### Problem to work on
What you give back must match the records below exactly, apart from the pictures, which are omitted.

### Input data
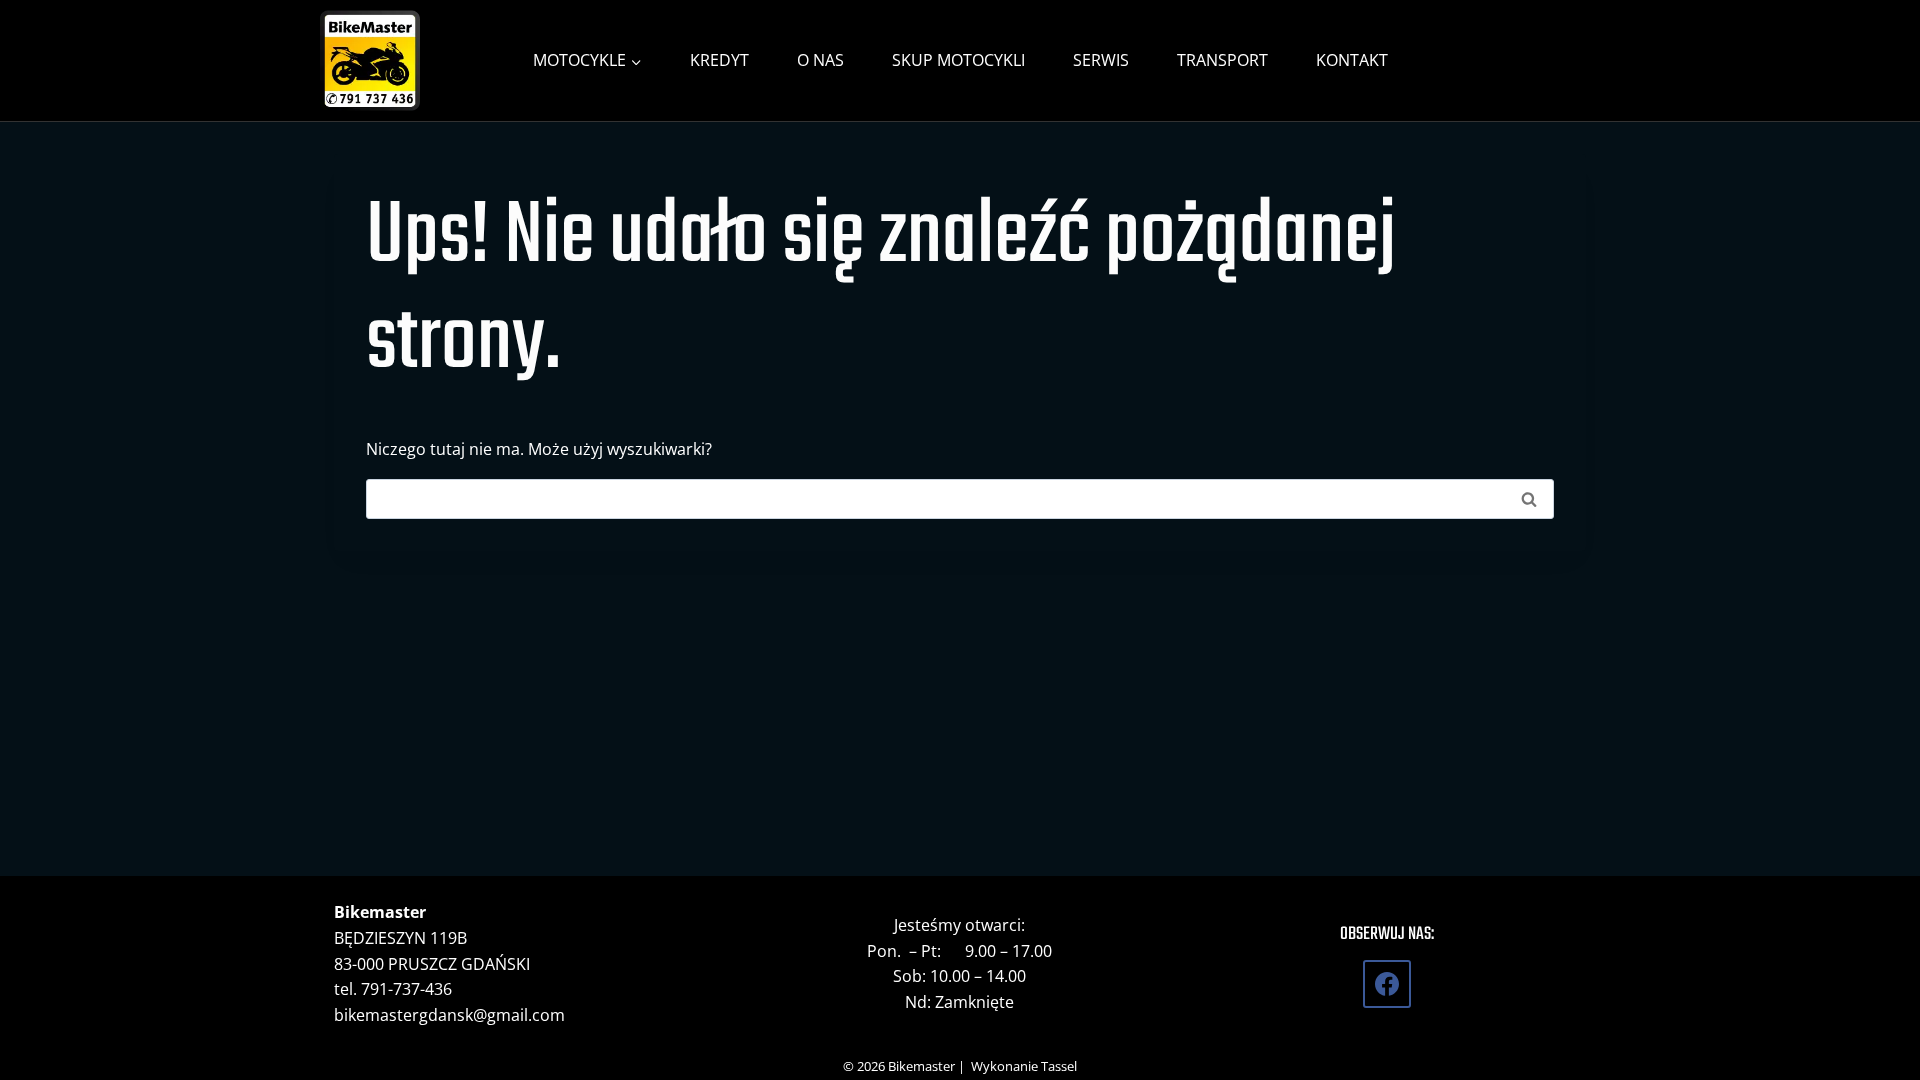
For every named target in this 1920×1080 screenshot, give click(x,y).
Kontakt (1352, 60)
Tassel (1059, 1066)
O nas (820, 60)
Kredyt (719, 60)
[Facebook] (1387, 984)
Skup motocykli (958, 60)
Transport (1222, 60)
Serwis (1101, 60)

### Solution to this exercise
For every named target in this 1920×1080 screenshot, give click(x,y).
Kontakt (1352, 60)
Tassel (1059, 1066)
O nas (820, 60)
Kredyt (719, 60)
[Facebook] (1387, 984)
Skup motocykli (958, 60)
Transport (1222, 60)
Serwis (1101, 60)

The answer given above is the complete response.